▸ **RECORDS SUPPLIED**:
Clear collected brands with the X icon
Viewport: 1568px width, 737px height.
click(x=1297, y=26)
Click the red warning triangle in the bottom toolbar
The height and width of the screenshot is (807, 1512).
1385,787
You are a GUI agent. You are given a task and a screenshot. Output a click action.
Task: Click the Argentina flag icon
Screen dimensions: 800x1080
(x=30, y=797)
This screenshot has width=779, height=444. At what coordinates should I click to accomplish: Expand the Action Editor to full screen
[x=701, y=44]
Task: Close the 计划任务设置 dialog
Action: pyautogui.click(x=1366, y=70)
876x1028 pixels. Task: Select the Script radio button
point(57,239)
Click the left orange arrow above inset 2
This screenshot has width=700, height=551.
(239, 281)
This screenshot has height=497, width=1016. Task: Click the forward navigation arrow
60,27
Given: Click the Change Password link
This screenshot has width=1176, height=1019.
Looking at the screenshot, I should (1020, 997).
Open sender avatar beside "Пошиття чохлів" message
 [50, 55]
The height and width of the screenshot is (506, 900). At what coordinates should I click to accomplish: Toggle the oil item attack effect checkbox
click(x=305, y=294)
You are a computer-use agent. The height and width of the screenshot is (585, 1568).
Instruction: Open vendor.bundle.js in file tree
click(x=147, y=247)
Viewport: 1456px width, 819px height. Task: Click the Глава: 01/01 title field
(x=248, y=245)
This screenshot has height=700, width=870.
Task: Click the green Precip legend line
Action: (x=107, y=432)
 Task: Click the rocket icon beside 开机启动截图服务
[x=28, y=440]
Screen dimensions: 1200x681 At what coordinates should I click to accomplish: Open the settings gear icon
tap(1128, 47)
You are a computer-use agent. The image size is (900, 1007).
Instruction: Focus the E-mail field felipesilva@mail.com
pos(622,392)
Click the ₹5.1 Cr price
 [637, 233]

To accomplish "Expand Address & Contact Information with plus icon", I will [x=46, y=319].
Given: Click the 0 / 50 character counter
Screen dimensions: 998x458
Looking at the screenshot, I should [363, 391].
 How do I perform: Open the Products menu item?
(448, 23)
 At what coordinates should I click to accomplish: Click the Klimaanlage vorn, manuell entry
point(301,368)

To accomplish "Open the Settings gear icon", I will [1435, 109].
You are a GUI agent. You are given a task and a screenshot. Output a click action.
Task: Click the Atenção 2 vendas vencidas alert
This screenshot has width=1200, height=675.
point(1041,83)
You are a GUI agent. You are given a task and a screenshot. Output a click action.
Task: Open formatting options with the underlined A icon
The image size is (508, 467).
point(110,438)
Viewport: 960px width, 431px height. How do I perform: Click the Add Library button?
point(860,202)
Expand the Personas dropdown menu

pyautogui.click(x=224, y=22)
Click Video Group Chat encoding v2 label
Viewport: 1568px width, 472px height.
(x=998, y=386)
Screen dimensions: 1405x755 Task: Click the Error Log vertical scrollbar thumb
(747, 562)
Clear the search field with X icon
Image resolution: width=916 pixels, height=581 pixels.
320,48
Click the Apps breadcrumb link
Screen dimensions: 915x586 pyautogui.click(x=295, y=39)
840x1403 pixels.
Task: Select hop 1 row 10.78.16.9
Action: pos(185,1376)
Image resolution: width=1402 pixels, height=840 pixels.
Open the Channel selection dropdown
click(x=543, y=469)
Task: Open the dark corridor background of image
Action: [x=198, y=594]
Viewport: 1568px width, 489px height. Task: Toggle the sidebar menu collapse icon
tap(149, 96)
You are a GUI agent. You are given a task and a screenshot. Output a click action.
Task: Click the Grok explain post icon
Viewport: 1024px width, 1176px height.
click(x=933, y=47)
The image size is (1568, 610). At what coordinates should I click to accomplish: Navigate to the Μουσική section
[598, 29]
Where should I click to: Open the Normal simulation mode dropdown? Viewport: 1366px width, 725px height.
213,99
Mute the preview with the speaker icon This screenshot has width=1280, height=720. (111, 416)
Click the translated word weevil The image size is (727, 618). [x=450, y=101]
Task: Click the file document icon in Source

▸ **WHAT THE TASK REQUIRES**:
Please output the full listing, keeping every character the same.

▸ **THE COMPLETED TASK**:
Clear collected brands with the X icon
Viewport: 1568px width, 737px height.
click(x=1297, y=26)
Click the red warning triangle in the bottom toolbar
The height and width of the screenshot is (807, 1512).
1385,787
You are a GUI agent. You are given a task and a screenshot. Output a click action.
Task: Click the Argentina flag icon
Screen dimensions: 800x1080
(x=30, y=797)
This screenshot has width=779, height=444. At what coordinates should I click to accomplish: Expand the Action Editor to full screen
[x=701, y=44]
Task: Close the 计划任务设置 dialog
Action: pyautogui.click(x=1366, y=70)
876x1028 pixels. Task: Select the Script radio button
point(57,239)
Click the left orange arrow above inset 2
This screenshot has width=700, height=551.
(239, 281)
This screenshot has height=497, width=1016. Task: Click the forward navigation arrow
60,27
Given: Click the Change Password link
This screenshot has width=1176, height=1019.
Looking at the screenshot, I should (1020, 997).
Open sender avatar beside "Пошиття чохлів" message
 [50, 55]
The height and width of the screenshot is (506, 900). At what coordinates should I click to accomplish: Toggle the oil item attack effect checkbox
click(x=305, y=294)
You are a computer-use agent. The height and width of the screenshot is (585, 1568).
Instruction: Open vendor.bundle.js in file tree
click(x=147, y=247)
Viewport: 1456px width, 819px height. Task: Click the Глава: 01/01 title field
(x=248, y=245)
This screenshot has height=700, width=870.
Task: Click the green Precip legend line
Action: (x=107, y=432)
 Task: Click the rocket icon beside 开机启动截图服务
[x=28, y=440]
Screen dimensions: 1200x681 At what coordinates should I click to accomplish: Open the settings gear icon
tap(1128, 47)
You are a computer-use agent. The image size is (900, 1007).
Instruction: Focus the E-mail field felipesilva@mail.com
pos(622,392)
Click the ₹5.1 Cr price
 [637, 233]

To accomplish "Expand Address & Contact Information with plus icon", I will [x=46, y=319].
Given: Click the 0 / 50 character counter
Screen dimensions: 998x458
Looking at the screenshot, I should [363, 391].
 How do I perform: Open the Products menu item?
(448, 23)
 At what coordinates should I click to accomplish: Click the Klimaanlage vorn, manuell entry
point(301,368)

To accomplish "Open the Settings gear icon", I will [1435, 109].
You are a GUI agent. You are given a task and a screenshot. Output a click action.
Task: Click the Atenção 2 vendas vencidas alert
This screenshot has width=1200, height=675.
point(1041,83)
You are a GUI agent. You are given a task and a screenshot. Output a click action.
Task: Open formatting options with the underlined A icon
The image size is (508, 467).
point(110,438)
Viewport: 960px width, 431px height. How do I perform: Click the Add Library button?
point(860,202)
Expand the Personas dropdown menu

pyautogui.click(x=224, y=22)
Click Video Group Chat encoding v2 label
Viewport: 1568px width, 472px height.
(x=998, y=386)
Screen dimensions: 1405x755 Task: Click the Error Log vertical scrollbar thumb
(747, 562)
Clear the search field with X icon
Image resolution: width=916 pixels, height=581 pixels.
320,48
Click the Apps breadcrumb link
Screen dimensions: 915x586 pyautogui.click(x=295, y=39)
840x1403 pixels.
Task: Select hop 1 row 10.78.16.9
Action: pos(185,1376)
Image resolution: width=1402 pixels, height=840 pixels.
Open the Channel selection dropdown
click(x=543, y=469)
Task: Open the dark corridor background of image
Action: [x=198, y=594]
Viewport: 1568px width, 489px height. Task: Toggle the sidebar menu collapse icon
tap(149, 96)
You are a GUI agent. You are given a task and a screenshot. Output a click action.
Task: Click the Grok explain post icon
Viewport: 1024px width, 1176px height.
click(x=933, y=47)
The image size is (1568, 610). At what coordinates should I click to accomplish: Navigate to the Μουσική section
[598, 29]
Where should I click to: Open the Normal simulation mode dropdown? Viewport: 1366px width, 725px height.
213,99
Mute the preview with the speaker icon This screenshot has width=1280, height=720. (111, 416)
Click the translated word weevil The image size is (727, 618). [x=450, y=101]
Task: Click the file document icon in Source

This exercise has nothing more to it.